Une mise en oeuvre encore floue
Telle est la position acrobatique qu'il devait tenir devant le président de la République du Mali, Amadou Toumani Touré, avec lequel il s'est entretenu hier, avant de se rendre, aujourd'hui, au Bénin. C'est aussi cette ligne qu'il a défendue devant des représentants de la société civile malienne, à l'occasion d'un débat très houleux, sans réussir à les convaincre. Accusé de favoriser la « fuite des cerveaux » avec la nouvelle carte « compétences et talents » valable trois ans, Nicolas Sarkozy a esquissé les contours d'un nouveau dispositif, qui reste flou quant à sa mise en oeuvre : « Les élites, les intellectuels que l'on acceptera en France devront s'engager à investir de leur temps ou à revenir dans leur pays d'origine : ainsi, il y a plus de médecins béninois en France qu'au Bénin. Demain, celui qui aura fait cinq ou six ans d'études en France devra revenir exercer sa profession dans son pays. » « Alors qu'aujourd'hui les visas sont délivrés en fonction de la place dans la salle d'attente, la France pourrait donner des points à ceux qui veulent travailler dans telle ou telle filière », a-t-il ajouté en marge des rencontres officielles.

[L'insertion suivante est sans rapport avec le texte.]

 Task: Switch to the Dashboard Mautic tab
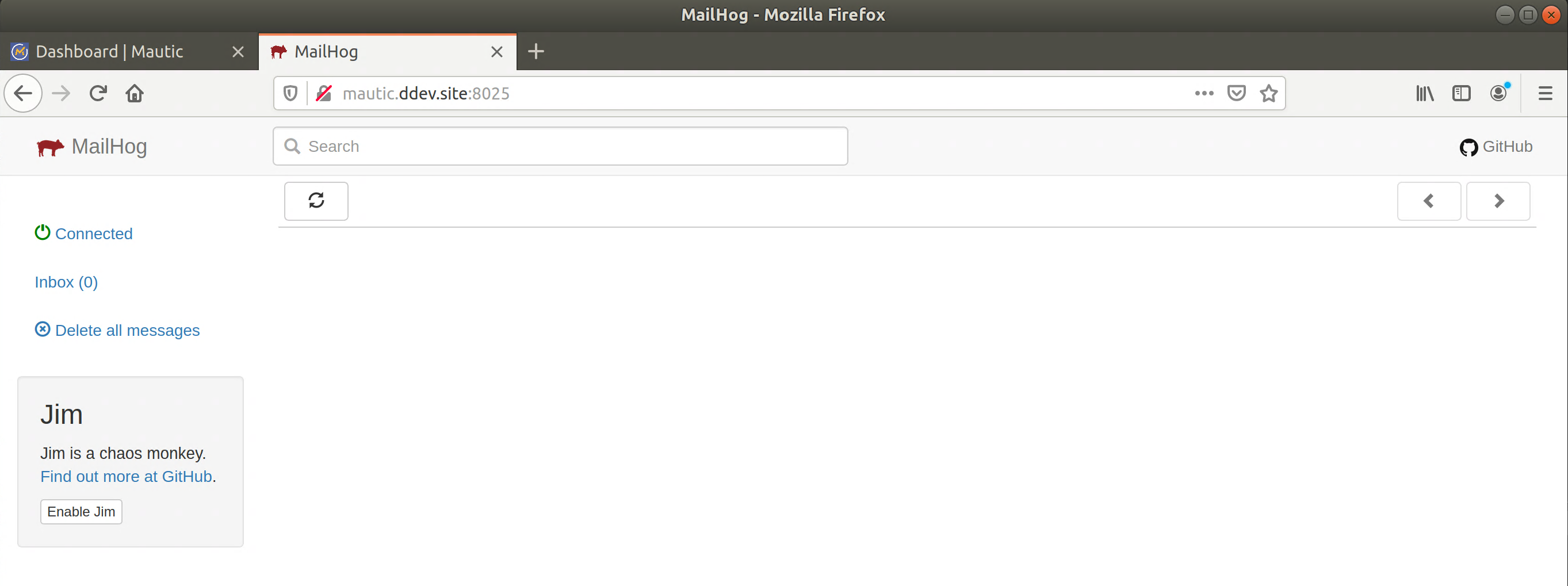(x=109, y=51)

Comme gage de sa volonté de prendre en compte les intérêts de pays d'émigration, il a aussi proposé la création d'une formule de « comptes épargne développement » qui consisterait à « exonérer d'impôt sur le revenu les sommes épargnées par les migrants dès lors qu'elles auraient pour finalité de financer des projets économiques dans le pays d'origine » (environ 180 millions d'euros sont transférés chaque année par la communauté malienne en France vers le Mali, selon les estimations du ministère de l'Intérieur). Ce dispositif devrait être créé, par voie d'amendements, lors du passage du projet de loi sur l'immigration au Sénat.
Ces quelques gestes n'ont pas empêché Nicolas Sarkozy de durcir le ton à l'égard de ceux qui lui reprochent « une loi raciste ». Comme s'il espérait qu'une dose d'agitation dans les rues maliennes attire l'attention d'une partie de la droite de la droite française.